§ **Work instructions**
Copy each of the rows below word for word, leaving out the picture.
^^^^^^^^^^^^^^^^
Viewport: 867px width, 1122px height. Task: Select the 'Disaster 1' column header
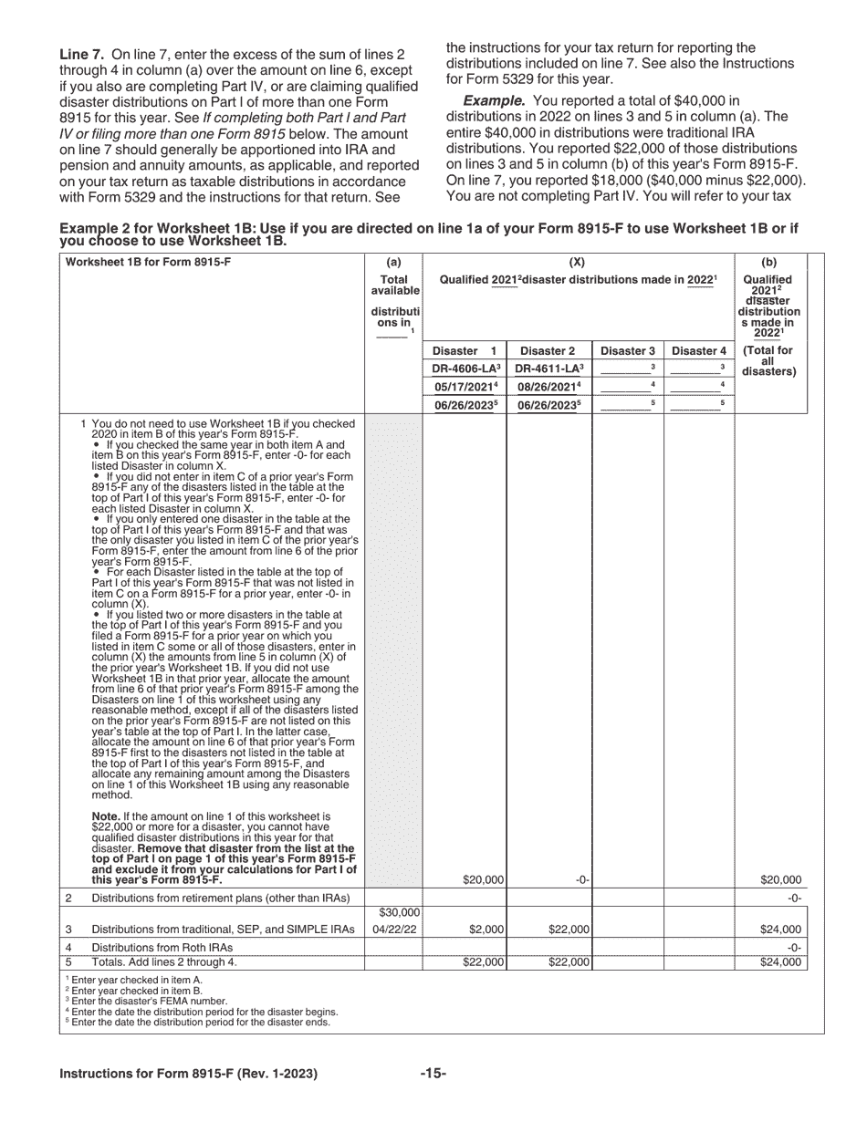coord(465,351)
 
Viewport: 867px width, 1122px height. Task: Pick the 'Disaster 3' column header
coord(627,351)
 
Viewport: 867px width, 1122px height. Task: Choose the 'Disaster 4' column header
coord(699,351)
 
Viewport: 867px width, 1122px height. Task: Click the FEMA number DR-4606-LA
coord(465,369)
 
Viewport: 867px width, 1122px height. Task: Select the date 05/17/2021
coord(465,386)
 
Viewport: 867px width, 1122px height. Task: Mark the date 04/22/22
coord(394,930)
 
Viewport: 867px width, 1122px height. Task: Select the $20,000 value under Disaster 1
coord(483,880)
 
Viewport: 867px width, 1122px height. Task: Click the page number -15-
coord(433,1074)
^^^^^^^^^^^^^^^^
§ **Result of this exercise**
Viewport: 867px width, 1122px height. Task: Select the 'Disaster 1' column header
coord(465,351)
 
Viewport: 867px width, 1122px height. Task: Pick the 'Disaster 3' column header
coord(627,351)
 
Viewport: 867px width, 1122px height. Task: Choose the 'Disaster 4' column header
coord(699,351)
 
Viewport: 867px width, 1122px height. Task: Click the FEMA number DR-4606-LA
coord(465,369)
 
Viewport: 867px width, 1122px height. Task: Select the date 05/17/2021
coord(465,386)
 
Viewport: 867px width, 1122px height. Task: Mark the date 04/22/22
coord(394,930)
 
Viewport: 867px width, 1122px height. Task: Select the $20,000 value under Disaster 1
coord(483,880)
 
Viewport: 867px width, 1122px height. Task: Click the page number -15-
coord(433,1074)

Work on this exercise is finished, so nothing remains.